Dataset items
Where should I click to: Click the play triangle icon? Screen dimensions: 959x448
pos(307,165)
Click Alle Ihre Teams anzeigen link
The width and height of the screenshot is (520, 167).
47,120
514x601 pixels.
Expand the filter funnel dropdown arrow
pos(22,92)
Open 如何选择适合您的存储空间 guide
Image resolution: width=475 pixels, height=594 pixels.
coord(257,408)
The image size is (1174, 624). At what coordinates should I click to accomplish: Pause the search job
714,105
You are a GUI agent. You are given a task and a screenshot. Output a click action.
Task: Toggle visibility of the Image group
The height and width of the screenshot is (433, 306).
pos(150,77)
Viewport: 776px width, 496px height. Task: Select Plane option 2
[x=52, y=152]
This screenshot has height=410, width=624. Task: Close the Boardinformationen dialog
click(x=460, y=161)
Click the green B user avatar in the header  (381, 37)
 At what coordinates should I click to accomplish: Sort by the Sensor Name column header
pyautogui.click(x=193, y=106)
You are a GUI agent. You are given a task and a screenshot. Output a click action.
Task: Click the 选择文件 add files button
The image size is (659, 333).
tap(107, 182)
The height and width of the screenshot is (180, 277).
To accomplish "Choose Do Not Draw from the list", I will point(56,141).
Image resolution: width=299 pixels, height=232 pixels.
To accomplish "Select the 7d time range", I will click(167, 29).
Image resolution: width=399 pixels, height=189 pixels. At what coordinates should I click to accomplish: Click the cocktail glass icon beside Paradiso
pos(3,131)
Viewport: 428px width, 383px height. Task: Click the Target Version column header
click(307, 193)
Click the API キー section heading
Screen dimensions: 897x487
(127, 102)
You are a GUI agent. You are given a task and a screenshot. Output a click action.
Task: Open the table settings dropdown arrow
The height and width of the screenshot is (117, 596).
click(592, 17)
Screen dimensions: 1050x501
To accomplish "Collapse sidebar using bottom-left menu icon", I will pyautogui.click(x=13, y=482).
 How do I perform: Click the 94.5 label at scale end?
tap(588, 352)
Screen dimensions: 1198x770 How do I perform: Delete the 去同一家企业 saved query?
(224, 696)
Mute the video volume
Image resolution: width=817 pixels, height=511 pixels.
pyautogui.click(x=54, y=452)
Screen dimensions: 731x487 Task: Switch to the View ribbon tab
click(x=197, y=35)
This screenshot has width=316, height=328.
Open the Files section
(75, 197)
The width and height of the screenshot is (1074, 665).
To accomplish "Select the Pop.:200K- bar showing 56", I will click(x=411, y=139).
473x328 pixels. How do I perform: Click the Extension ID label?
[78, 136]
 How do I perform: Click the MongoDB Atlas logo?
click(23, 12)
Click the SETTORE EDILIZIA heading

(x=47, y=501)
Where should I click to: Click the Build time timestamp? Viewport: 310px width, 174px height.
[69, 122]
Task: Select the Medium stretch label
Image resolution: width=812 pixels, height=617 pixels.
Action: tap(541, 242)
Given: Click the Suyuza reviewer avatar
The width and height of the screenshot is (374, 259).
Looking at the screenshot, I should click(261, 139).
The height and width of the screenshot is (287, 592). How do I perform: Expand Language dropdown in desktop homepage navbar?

◆ EXERCISE OBJECTIVE
Please count the lines in the data that include the word "will" and report the number by itself.

◆ RESPONSE BELOW
4